## Directions
a) From the Odessa aquifer overview, echo verbatim the part that opens with the words containing "30 Jun Odessa" and closes with "and Moses Lake.".
b) Recast the paragraph of the Odessa aquifer overview beginning "The program, OGWRP, has two large construction elements" as a short bulleted list that keeps its main facts.
** Opening Document excerpt block **
30 Jun Odessa Ground Water Replacement Project: An overview
The Columbia Basin Project (CBP) is the water source for thousands of farmers. While waiting for continued development of the CBP, decades ago, the Department of Ecology issued farmers permits to use ground water to irrigate more than 100,000 acres. The Odessa aquifer plummeted and now threatens the supply for rural communities including Lind, Odessa, Connell, Othello, Warden, and Moses Lake.
In 2001 Washington Gov. Gary Locke launched the Columbia River Initiative to look for more water that would address needs of Eastern Washington. A study by the National Academy of Science found that additional water wasn’t available for diversion from the Columbia River during some parts of July and August. After 15 months of negotiations with the Bureau of Reclamation and Columbia Basin Project irrigation districts, a signed Memorandum of Understanding outlined water availability for municipal and industrial permits, in-stream flows, and drought relief.
Its rapid decline made the Odessa aquifer critical, so the three agencies agreed to create a program that addressed the economic and environmental catastrophe the depleting aquifer would unleash.
The project limited itself to an acre-for-acre replacement of ground water supplies from the Odessa aquifer with water from the Columbia Basin Project, with no new irrigated land.
The program, OGWRP, has two large construction elements: 1) expansion and improvement of the East Low Canal to add delivery capacity, and, 2) construction of pump stations and pipelines on several lateral systems to deliver CBP water to farms now reliant on the aquifer. The East Low Canal widening is almost complete, with Washington state investing $105 million including all studies and consultation. What remains is the construction of gravity-based and pumpbased delivery systems to replace 70,000 acres with CBP irrigation water to farms. Conservation programs already cover more than 10,000 acres.
** Closing Document excerpt block **
** Opening Supplied data block **
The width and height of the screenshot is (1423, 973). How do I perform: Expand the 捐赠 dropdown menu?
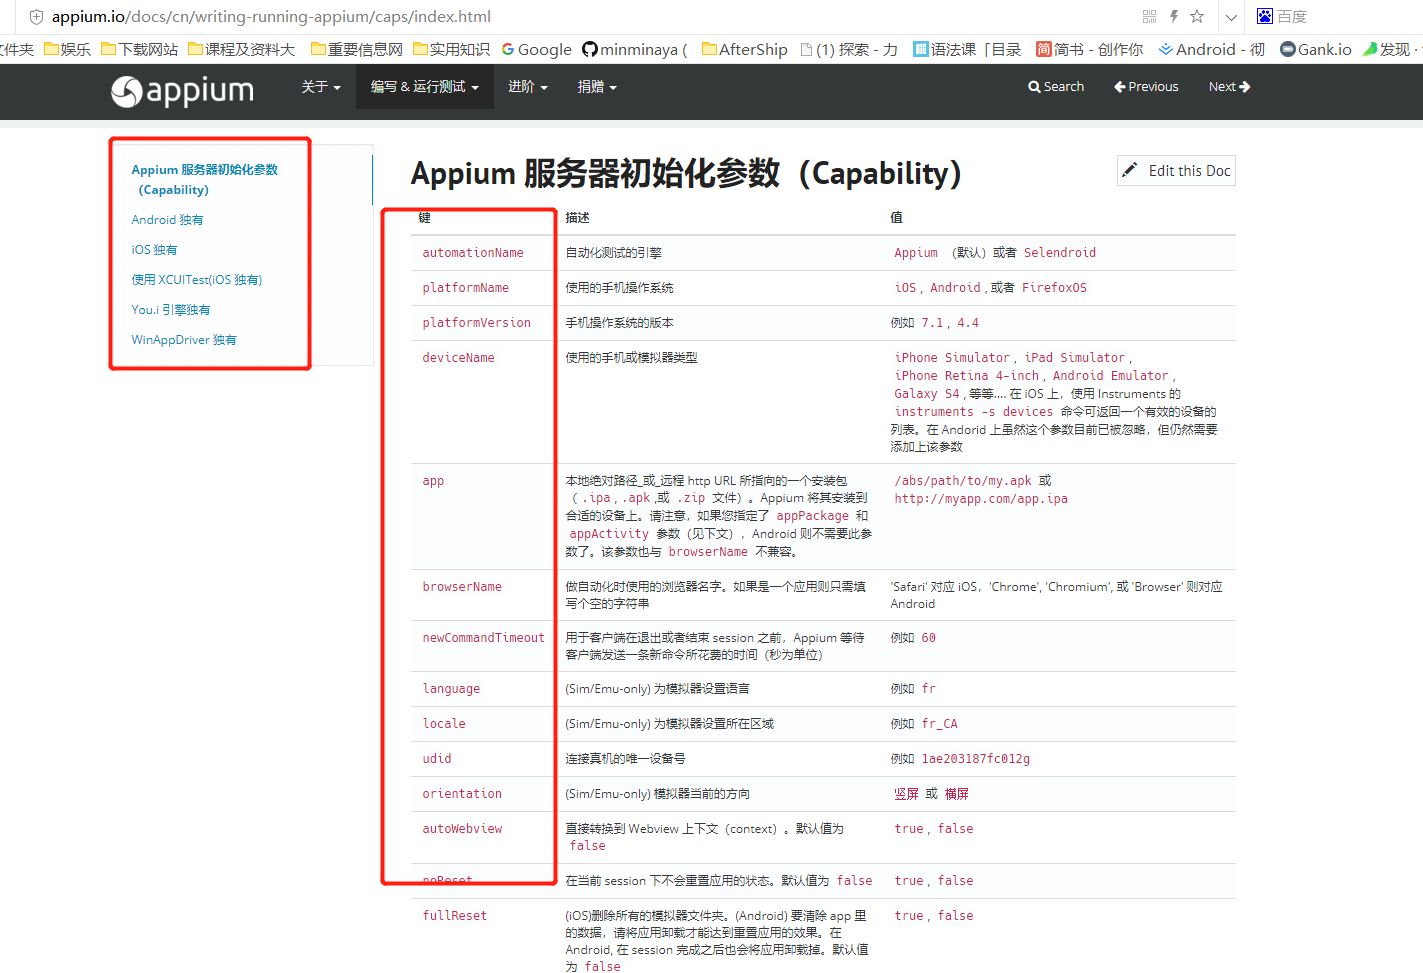(x=597, y=87)
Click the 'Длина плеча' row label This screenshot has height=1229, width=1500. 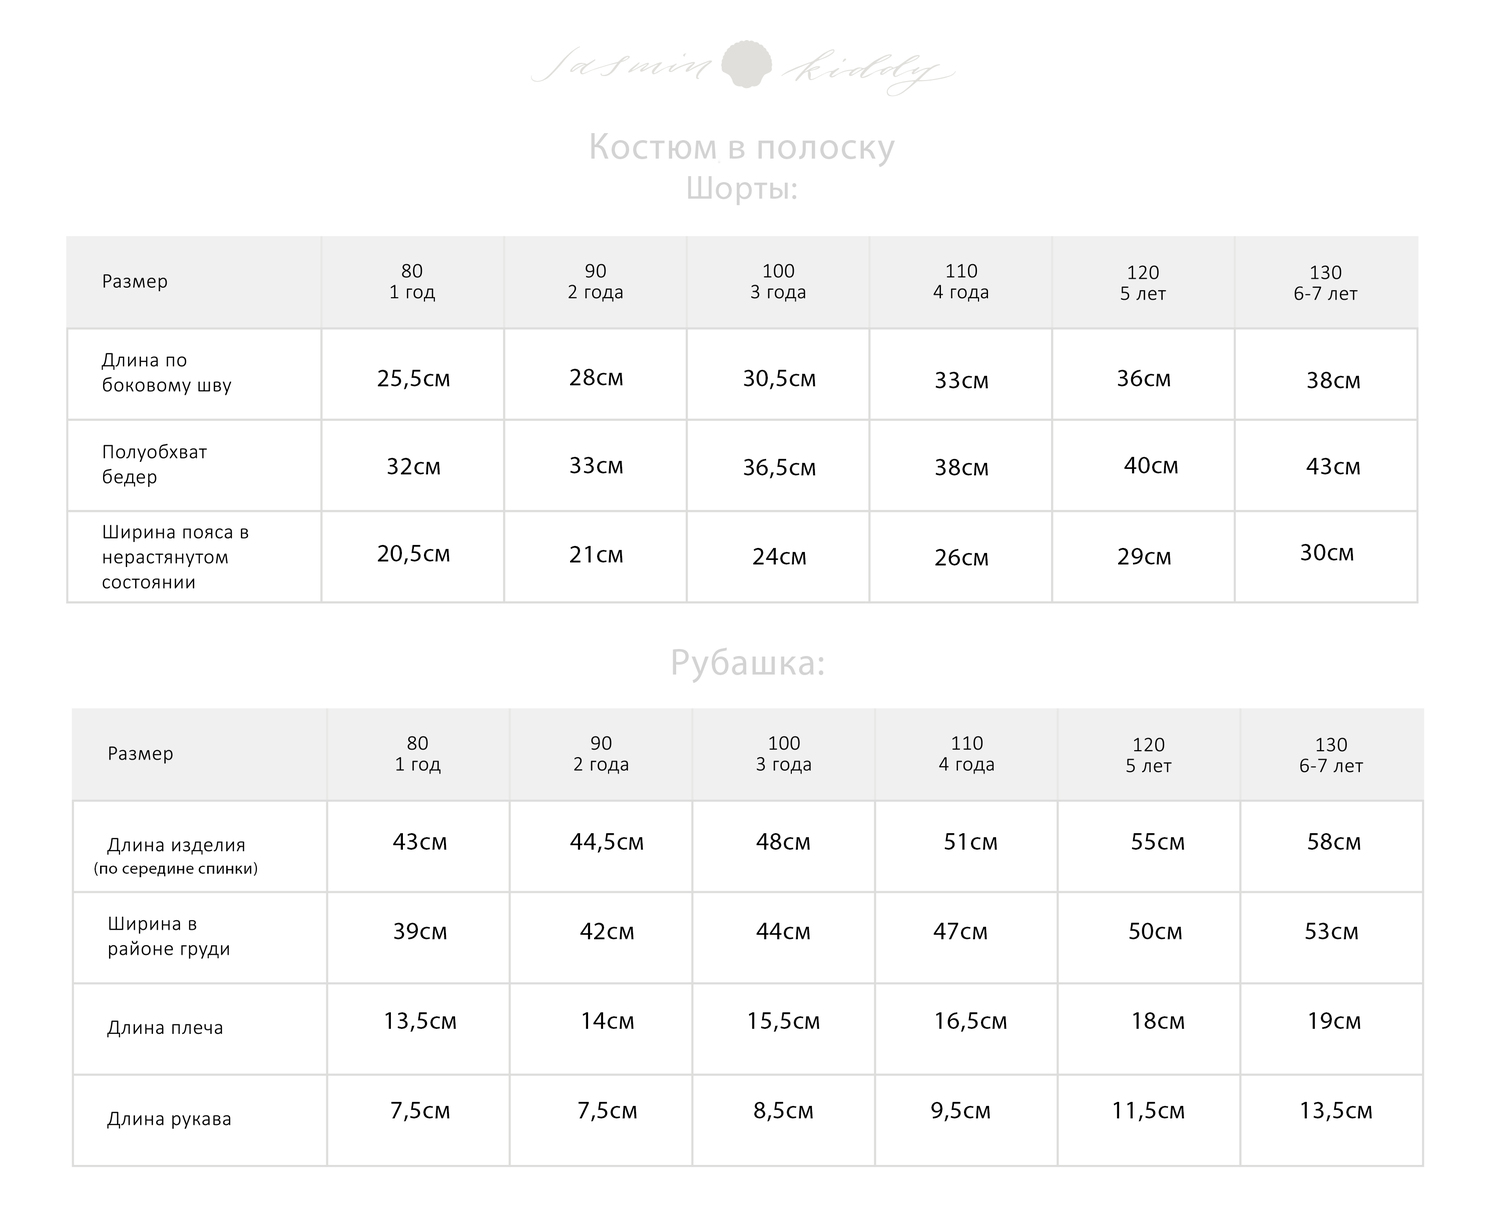165,1028
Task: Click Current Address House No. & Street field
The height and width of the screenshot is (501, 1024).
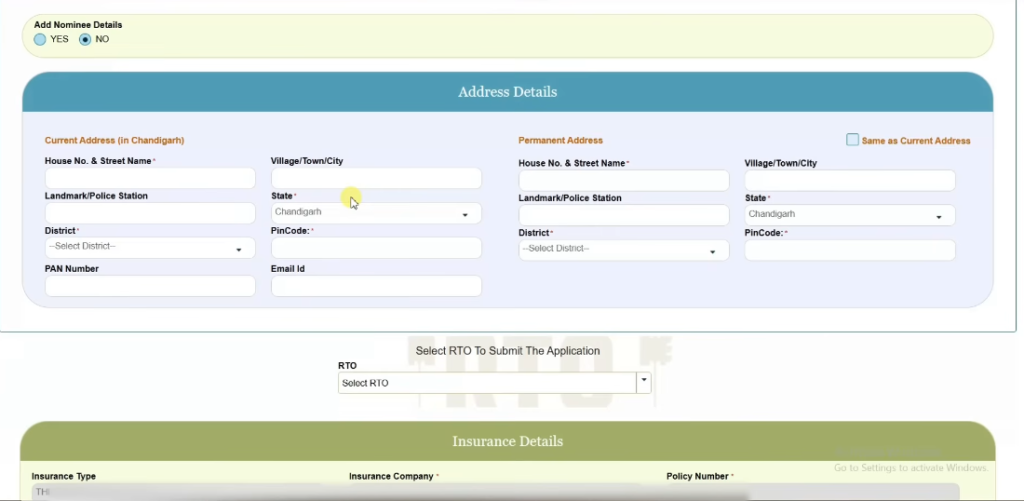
** Closing Supplied data block **
## Outputs in order
a)
30 Jun Odessa Ground Water Replacement Project: An overview
The Columbia Basin Project (CBP) is the water source for thousands of farmers. While waiting for continued development of the CBP, decades ago, the Department of Ecology issued farmers permits to use ground water to irrigate more than 100,000 acres. The Odessa aquifer plummeted and now threatens the supply for rural communities including Lind, Odessa, Connell, Othello, Warden, and Moses Lake.

b)
- OGWRP has two large construction elements:
  - expanding and improving the East Low Canal to add delivery capacity
  - building pump stations and pipelines on several lateral systems to deliver CBP water to farms now reliant on the aquifer
- The East Low Canal widening is almost complete. Washington state has invested $105 million, including all studies and consultation.
- Still to be built are the gravity-based and pump-based delivery systems that will replace 70,000 acres with CBP irrigation water to farms.
- Conservation programs already cover more than 10,000 acres.